* **WHAT THE TASK ASKS**
Copy the entries from the line containing "Task: Delete clip with the trash icon" through the end of the entries, swapping "trash icon" for "garbage can icon" and leaving everything else unchanged.

* **RECORDS PROVIDED**

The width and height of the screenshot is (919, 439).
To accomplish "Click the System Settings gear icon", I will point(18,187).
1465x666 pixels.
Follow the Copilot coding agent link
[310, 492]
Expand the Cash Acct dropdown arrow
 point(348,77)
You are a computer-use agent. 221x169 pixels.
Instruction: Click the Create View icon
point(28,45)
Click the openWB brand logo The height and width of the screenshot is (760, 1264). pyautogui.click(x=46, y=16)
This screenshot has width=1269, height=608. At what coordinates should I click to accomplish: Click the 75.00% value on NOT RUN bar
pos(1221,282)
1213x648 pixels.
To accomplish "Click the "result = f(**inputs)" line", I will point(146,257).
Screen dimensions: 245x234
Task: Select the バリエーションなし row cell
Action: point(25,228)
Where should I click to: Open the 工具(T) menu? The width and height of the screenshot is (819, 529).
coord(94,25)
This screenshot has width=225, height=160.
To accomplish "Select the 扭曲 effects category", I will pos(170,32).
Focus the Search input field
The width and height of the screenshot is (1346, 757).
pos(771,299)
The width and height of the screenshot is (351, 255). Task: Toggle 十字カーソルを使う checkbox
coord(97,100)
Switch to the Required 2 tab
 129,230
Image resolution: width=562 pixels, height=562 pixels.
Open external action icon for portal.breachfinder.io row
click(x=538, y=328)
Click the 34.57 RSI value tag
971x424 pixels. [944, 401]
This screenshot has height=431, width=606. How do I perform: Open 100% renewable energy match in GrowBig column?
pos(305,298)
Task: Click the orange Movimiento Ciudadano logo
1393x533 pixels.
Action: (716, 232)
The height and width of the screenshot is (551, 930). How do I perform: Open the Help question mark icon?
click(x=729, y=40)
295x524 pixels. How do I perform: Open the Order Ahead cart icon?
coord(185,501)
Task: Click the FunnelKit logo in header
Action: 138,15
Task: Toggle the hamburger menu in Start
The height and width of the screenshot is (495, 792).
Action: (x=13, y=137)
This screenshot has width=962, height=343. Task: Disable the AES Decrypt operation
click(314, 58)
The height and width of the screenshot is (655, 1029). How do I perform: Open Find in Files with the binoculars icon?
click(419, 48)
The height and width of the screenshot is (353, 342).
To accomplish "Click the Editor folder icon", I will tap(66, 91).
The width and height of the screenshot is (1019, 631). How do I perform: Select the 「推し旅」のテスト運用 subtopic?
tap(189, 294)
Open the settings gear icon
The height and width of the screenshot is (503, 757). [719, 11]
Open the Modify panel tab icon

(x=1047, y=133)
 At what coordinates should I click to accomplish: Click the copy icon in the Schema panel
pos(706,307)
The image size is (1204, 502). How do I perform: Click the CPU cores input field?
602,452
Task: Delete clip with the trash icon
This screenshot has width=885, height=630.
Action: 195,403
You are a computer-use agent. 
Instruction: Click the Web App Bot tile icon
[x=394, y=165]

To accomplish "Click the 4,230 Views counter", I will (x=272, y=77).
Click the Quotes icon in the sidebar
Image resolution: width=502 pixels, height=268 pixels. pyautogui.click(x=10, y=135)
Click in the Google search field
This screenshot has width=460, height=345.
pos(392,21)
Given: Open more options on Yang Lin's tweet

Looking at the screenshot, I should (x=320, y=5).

* **FULL ANSWER**
Task: Delete clip with the garbage can icon
This screenshot has width=885, height=630.
Action: 195,403
You are a computer-use agent. 
Instruction: Click the Web App Bot tile icon
[x=394, y=165]

To accomplish "Click the 4,230 Views counter", I will (x=272, y=77).
Click the Quotes icon in the sidebar
Image resolution: width=502 pixels, height=268 pixels. pyautogui.click(x=10, y=135)
Click in the Google search field
This screenshot has width=460, height=345.
pos(392,21)
Given: Open more options on Yang Lin's tweet

Looking at the screenshot, I should (x=320, y=5).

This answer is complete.